— What to do —
Your answer must be an exact copy of the records below.

— Excerpted records —
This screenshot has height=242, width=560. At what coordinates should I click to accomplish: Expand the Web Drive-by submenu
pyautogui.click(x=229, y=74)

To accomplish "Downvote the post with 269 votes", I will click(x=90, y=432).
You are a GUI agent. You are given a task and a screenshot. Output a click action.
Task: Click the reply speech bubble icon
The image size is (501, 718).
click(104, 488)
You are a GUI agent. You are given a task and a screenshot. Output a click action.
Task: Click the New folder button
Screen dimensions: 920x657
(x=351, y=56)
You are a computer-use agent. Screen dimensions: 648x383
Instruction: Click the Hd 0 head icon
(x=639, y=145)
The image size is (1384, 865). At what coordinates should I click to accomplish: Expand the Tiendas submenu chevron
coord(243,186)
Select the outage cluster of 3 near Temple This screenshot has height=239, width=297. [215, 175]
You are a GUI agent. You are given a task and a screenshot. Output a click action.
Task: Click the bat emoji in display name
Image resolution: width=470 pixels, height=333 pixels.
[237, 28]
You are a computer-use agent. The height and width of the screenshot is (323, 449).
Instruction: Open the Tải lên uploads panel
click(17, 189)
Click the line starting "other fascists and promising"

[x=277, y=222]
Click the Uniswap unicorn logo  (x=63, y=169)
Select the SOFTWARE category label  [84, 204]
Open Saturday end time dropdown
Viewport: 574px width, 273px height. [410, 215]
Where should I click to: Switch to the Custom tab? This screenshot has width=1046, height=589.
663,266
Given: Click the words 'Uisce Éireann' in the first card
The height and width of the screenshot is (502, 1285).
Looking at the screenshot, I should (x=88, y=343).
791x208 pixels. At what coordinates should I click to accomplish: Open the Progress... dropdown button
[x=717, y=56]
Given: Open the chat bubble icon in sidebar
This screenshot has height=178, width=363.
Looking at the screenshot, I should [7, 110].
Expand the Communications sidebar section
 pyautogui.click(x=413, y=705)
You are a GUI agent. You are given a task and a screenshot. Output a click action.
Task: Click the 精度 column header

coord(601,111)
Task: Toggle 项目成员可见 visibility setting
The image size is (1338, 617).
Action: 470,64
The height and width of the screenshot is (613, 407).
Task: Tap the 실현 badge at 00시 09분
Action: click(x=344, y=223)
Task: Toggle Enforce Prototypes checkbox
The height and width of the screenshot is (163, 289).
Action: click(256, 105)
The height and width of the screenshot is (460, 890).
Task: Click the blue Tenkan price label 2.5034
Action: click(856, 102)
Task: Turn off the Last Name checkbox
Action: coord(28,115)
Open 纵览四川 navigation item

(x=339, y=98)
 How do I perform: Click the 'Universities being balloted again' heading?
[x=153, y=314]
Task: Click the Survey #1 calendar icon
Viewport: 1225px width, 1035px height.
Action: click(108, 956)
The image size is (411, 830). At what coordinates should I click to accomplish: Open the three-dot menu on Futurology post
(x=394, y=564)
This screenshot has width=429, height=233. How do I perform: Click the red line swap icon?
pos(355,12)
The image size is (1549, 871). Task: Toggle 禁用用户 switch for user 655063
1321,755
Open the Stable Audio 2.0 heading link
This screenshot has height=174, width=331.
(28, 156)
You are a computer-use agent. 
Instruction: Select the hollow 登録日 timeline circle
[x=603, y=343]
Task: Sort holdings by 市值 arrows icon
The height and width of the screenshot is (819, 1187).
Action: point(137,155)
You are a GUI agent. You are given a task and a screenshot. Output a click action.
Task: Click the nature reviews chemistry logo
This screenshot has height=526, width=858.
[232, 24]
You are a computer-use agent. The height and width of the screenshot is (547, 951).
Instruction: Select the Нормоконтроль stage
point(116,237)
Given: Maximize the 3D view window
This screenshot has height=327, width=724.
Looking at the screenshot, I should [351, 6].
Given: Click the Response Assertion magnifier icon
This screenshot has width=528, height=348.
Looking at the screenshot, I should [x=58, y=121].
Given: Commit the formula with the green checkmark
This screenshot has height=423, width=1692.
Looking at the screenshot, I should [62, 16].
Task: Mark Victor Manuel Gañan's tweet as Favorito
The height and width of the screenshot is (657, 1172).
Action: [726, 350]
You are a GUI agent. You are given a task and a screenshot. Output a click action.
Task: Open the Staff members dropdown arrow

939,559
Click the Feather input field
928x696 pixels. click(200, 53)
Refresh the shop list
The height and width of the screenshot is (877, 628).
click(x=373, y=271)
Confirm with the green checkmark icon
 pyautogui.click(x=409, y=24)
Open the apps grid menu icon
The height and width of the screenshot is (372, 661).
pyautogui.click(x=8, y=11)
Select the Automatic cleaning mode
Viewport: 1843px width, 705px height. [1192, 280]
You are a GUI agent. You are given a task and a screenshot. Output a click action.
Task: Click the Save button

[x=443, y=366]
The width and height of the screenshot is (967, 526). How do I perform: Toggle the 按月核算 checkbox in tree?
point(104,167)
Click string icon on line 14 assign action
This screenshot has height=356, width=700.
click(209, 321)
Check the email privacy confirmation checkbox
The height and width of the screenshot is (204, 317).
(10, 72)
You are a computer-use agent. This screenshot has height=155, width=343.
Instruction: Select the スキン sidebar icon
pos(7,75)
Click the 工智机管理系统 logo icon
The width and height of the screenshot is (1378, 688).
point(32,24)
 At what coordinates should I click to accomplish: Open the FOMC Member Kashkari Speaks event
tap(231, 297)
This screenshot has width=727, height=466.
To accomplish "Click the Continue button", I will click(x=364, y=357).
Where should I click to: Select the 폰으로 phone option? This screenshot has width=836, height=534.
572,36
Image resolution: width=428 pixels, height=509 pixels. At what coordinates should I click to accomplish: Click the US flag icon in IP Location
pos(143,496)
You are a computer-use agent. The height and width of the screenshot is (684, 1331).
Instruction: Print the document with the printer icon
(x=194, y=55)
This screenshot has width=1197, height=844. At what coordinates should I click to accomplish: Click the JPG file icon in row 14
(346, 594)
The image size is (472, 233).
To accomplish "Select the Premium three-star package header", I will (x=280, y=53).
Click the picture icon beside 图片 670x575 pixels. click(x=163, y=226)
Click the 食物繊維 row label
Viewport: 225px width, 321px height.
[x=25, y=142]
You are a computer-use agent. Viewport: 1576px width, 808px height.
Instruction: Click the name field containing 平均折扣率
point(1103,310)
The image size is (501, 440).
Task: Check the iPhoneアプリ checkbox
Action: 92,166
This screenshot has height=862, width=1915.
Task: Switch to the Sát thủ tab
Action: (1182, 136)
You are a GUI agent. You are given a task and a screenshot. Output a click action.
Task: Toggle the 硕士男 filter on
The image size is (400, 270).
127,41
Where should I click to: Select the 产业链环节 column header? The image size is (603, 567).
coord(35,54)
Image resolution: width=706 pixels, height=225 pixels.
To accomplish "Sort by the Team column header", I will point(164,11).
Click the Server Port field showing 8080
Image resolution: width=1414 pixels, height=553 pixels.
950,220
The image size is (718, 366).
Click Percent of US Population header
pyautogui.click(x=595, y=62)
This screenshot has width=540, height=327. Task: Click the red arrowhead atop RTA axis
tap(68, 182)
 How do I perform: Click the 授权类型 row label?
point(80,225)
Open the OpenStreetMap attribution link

— Your response —
This screenshot has height=242, width=560. At what coordinates should I click to accomplish: Expand the Web Drive-by submenu
pyautogui.click(x=229, y=74)

To accomplish "Downvote the post with 269 votes", I will click(x=90, y=432).
You are a GUI agent. You are given a task and a screenshot. Output a click action.
Task: Click the reply speech bubble icon
The image size is (501, 718).
click(104, 488)
You are a GUI agent. You are given a task and a screenshot. Output a click action.
Task: Click the New folder button
Screen dimensions: 920x657
(x=351, y=56)
You are a computer-use agent. Screen dimensions: 648x383
Instruction: Click the Hd 0 head icon
(x=639, y=145)
The image size is (1384, 865). At what coordinates should I click to accomplish: Expand the Tiendas submenu chevron
coord(243,186)
Select the outage cluster of 3 near Temple This screenshot has height=239, width=297. [215, 175]
You are a GUI agent. You are given a task and a screenshot. Output a click action.
Task: Click the bat emoji in display name
Image resolution: width=470 pixels, height=333 pixels.
[237, 28]
You are a computer-use agent. The height and width of the screenshot is (323, 449).
Instruction: Open the Tải lên uploads panel
click(17, 189)
Click the line starting "other fascists and promising"

[x=277, y=222]
Click the Uniswap unicorn logo  (x=63, y=169)
Select the SOFTWARE category label  [84, 204]
Open Saturday end time dropdown
Viewport: 574px width, 273px height. [410, 215]
Where should I click to: Switch to the Custom tab? This screenshot has width=1046, height=589.
663,266
Given: Click the words 'Uisce Éireann' in the first card
The height and width of the screenshot is (502, 1285).
Looking at the screenshot, I should (x=88, y=343).
791x208 pixels. At what coordinates should I click to accomplish: Open the Progress... dropdown button
[x=717, y=56]
Given: Open the chat bubble icon in sidebar
This screenshot has height=178, width=363.
Looking at the screenshot, I should [7, 110].
Expand the Communications sidebar section
 pyautogui.click(x=413, y=705)
You are a GUI agent. You are given a task and a screenshot. Output a click action.
Task: Click the 精度 column header

coord(601,111)
Task: Toggle 项目成员可见 visibility setting
The image size is (1338, 617).
Action: 470,64
The height and width of the screenshot is (613, 407).
Task: Tap the 실현 badge at 00시 09분
Action: click(x=344, y=223)
Task: Toggle Enforce Prototypes checkbox
The height and width of the screenshot is (163, 289).
Action: click(256, 105)
The height and width of the screenshot is (460, 890).
Task: Click the blue Tenkan price label 2.5034
Action: click(856, 102)
Task: Turn off the Last Name checkbox
Action: coord(28,115)
Open 纵览四川 navigation item

(x=339, y=98)
 How do I perform: Click the 'Universities being balloted again' heading?
[x=153, y=314]
Task: Click the Survey #1 calendar icon
Viewport: 1225px width, 1035px height.
Action: click(108, 956)
The image size is (411, 830). At what coordinates should I click to accomplish: Open the three-dot menu on Futurology post
(x=394, y=564)
This screenshot has width=429, height=233. How do I perform: Click the red line swap icon?
pos(355,12)
The image size is (1549, 871). Task: Toggle 禁用用户 switch for user 655063
1321,755
Open the Stable Audio 2.0 heading link
This screenshot has height=174, width=331.
(28, 156)
You are a computer-use agent. 
Instruction: Select the hollow 登録日 timeline circle
[x=603, y=343]
Task: Sort holdings by 市值 arrows icon
The height and width of the screenshot is (819, 1187).
Action: point(137,155)
You are a GUI agent. You are given a task and a screenshot. Output a click action.
Task: Click the nature reviews chemistry logo
This screenshot has height=526, width=858.
[232, 24]
You are a computer-use agent. The height and width of the screenshot is (547, 951).
Instruction: Select the Нормоконтроль stage
point(116,237)
Given: Maximize the 3D view window
This screenshot has height=327, width=724.
Looking at the screenshot, I should [351, 6].
Given: Click the Response Assertion magnifier icon
This screenshot has width=528, height=348.
Looking at the screenshot, I should [x=58, y=121].
Given: Commit the formula with the green checkmark
This screenshot has height=423, width=1692.
Looking at the screenshot, I should [62, 16].
Task: Mark Victor Manuel Gañan's tweet as Favorito
The height and width of the screenshot is (657, 1172).
Action: [726, 350]
You are a GUI agent. You are given a task and a screenshot. Output a click action.
Task: Open the Staff members dropdown arrow

939,559
Click the Feather input field
928x696 pixels. click(200, 53)
Refresh the shop list
The height and width of the screenshot is (877, 628).
click(x=373, y=271)
Confirm with the green checkmark icon
 pyautogui.click(x=409, y=24)
Open the apps grid menu icon
The height and width of the screenshot is (372, 661).
pyautogui.click(x=8, y=11)
Select the Automatic cleaning mode
Viewport: 1843px width, 705px height. [1192, 280]
You are a GUI agent. You are given a task and a screenshot. Output a click action.
Task: Click the Save button

[x=443, y=366]
The width and height of the screenshot is (967, 526). How do I perform: Toggle the 按月核算 checkbox in tree?
point(104,167)
Click string icon on line 14 assign action
This screenshot has height=356, width=700.
click(209, 321)
Check the email privacy confirmation checkbox
The height and width of the screenshot is (204, 317).
(10, 72)
You are a computer-use agent. This screenshot has height=155, width=343.
Instruction: Select the スキン sidebar icon
pos(7,75)
Click the 工智机管理系统 logo icon
The width and height of the screenshot is (1378, 688).
point(32,24)
 At what coordinates should I click to accomplish: Open the FOMC Member Kashkari Speaks event
tap(231, 297)
This screenshot has width=727, height=466.
To accomplish "Click the Continue button", I will click(x=364, y=357).
Where should I click to: Select the 폰으로 phone option? This screenshot has width=836, height=534.
572,36
Image resolution: width=428 pixels, height=509 pixels. At what coordinates should I click to accomplish: Click the US flag icon in IP Location
pos(143,496)
You are a computer-use agent. The height and width of the screenshot is (684, 1331).
Instruction: Print the document with the printer icon
(x=194, y=55)
This screenshot has width=1197, height=844. At what coordinates should I click to accomplish: Click the JPG file icon in row 14
(346, 594)
The image size is (472, 233).
To accomplish "Select the Premium three-star package header", I will (x=280, y=53).
Click the picture icon beside 图片 670x575 pixels. click(x=163, y=226)
Click the 食物繊維 row label
Viewport: 225px width, 321px height.
[x=25, y=142]
You are a computer-use agent. Viewport: 1576px width, 808px height.
Instruction: Click the name field containing 平均折扣率
point(1103,310)
The image size is (501, 440).
Task: Check the iPhoneアプリ checkbox
Action: 92,166
This screenshot has height=862, width=1915.
Task: Switch to the Sát thủ tab
Action: (1182, 136)
You are a GUI agent. You are given a task and a screenshot. Output a click action.
Task: Toggle the 硕士男 filter on
The image size is (400, 270).
127,41
Where should I click to: Select the 产业链环节 column header? The image size is (603, 567).
coord(35,54)
Image resolution: width=706 pixels, height=225 pixels.
To accomplish "Sort by the Team column header", I will point(164,11).
Click the Server Port field showing 8080
Image resolution: width=1414 pixels, height=553 pixels.
950,220
The image size is (718, 366).
Click Percent of US Population header
pyautogui.click(x=595, y=62)
This screenshot has width=540, height=327. Task: Click the red arrowhead atop RTA axis
tap(68, 182)
 How do I perform: Click the 授权类型 row label?
point(80,225)
Open the OpenStreetMap attribution link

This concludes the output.